Johnny Rieger verkörpert die "New Generation of Blues". Ein junger Mann aus dem Südwesten-Deutschlands, der sich die Leidenschaft des Blues zu Eigen gemacht hat. Der Künstler ist 26 Jahre und fing mit Sechzehn an Blues zu spielen. Immer mit dem Ziel vor Augen eine CD aufzunehmen. Geschafft hat er das mit seinem aktuellen Album „Come On“ wo er Tradition und Moderne in 11 eigenen Titeln verbindet.
Auf dem Silberling wirkten mit: Timo Gross als Produzent und an der Gitarre, Marcel Millot an den Drums, Umbo am Bass was beide Sideman von Laith Al-Deen, Paul Young sowie Tony Hadley (Spandau Ballet) sind. Petra Sauer (Backing Vocals) und der Franzose Alex Logel (Hammond B3).

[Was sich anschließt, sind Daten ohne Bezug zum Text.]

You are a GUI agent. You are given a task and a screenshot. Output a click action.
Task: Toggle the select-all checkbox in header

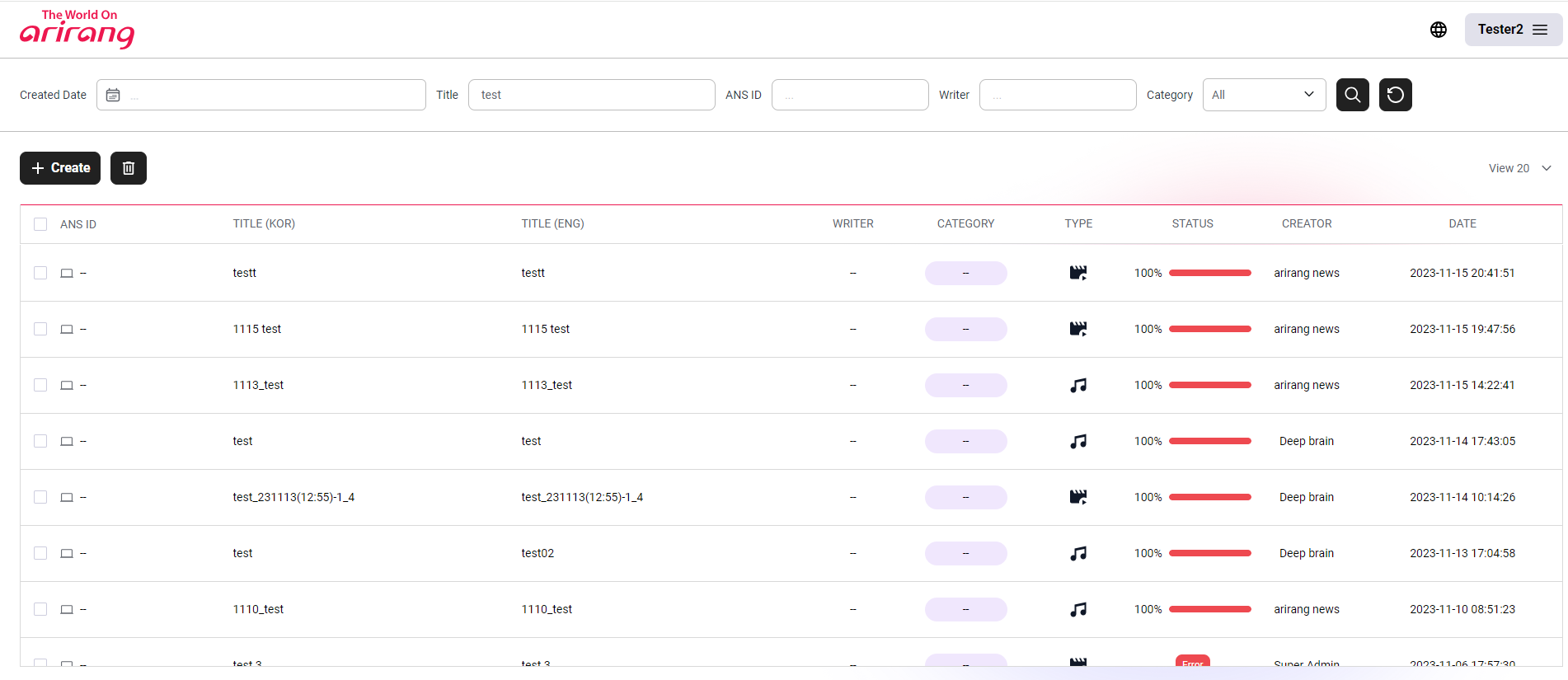[40, 224]
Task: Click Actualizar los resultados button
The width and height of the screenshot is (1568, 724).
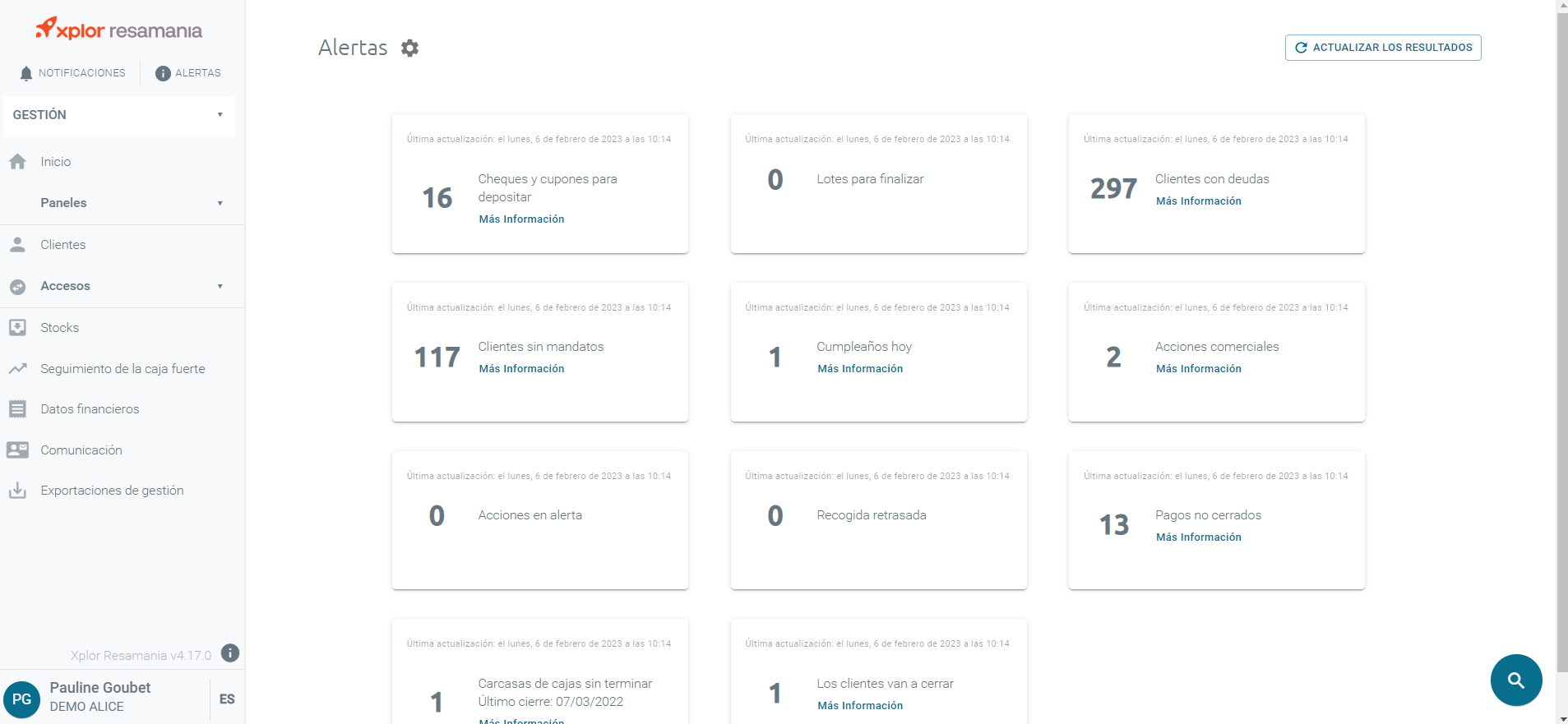Action: 1383,48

Live ist der junge Gitarrist und Sänger mit einer ebenso jungen, aber erfahrenen Band im Trio unterwegs: Der 21 Jährige Matthias Scherer (Bass) und Michael Jochum (Drums) mit 23 Jahren, unterstützen ihren Bandleader mit ihrem abwechslungsreichen und dynamischen Sound und verstehen es sich der Dynamik ihres Bandleaders anzupassen.


CD Kritik: Come On von Johnny Rieger (Auszug)
Von Rainer Molz // 27. Okt 2008

Ein junger Pfälzer auf dem Weg ins Blues-Oberhaus.  ... Man sieht es ihm nicht an, geschweige denn man hört es ihm nicht an, dass er aus deutschen Landen stammt. Er hat das Zeug zu einem ganz Großen im Bluesgeschäft. ... Er ist Mitglied der „Blues Incorporation Landau“  - eine Formation, die der Pfalz und ihren Pfälzern den Blues in all seinen Facetten näher bringen möchte. ... Blues vom Feinsten an Gitarre und Stimme. Ein Hauch von Steve Ray Vaughan und/oder Robben Ford macht sich hörbar. Etwas „Dreck“ in der Stimme gibt den gewissen Touch. Man merkt die noch jungen Jahre des Blueser an vielen Stellen. Doch keineswegs negativ färbt sich sein Timbre. Neben dem Gesang überzeugt Johnny Rieger auch an den Saiten. Er klingt richtig gut. Als Vertreter der „New Generation of Blues“ hat er schon richtig was aus dem Sack zu ziehen. ... "Come On“ von Johnny Rieger. Ein Kauftipp!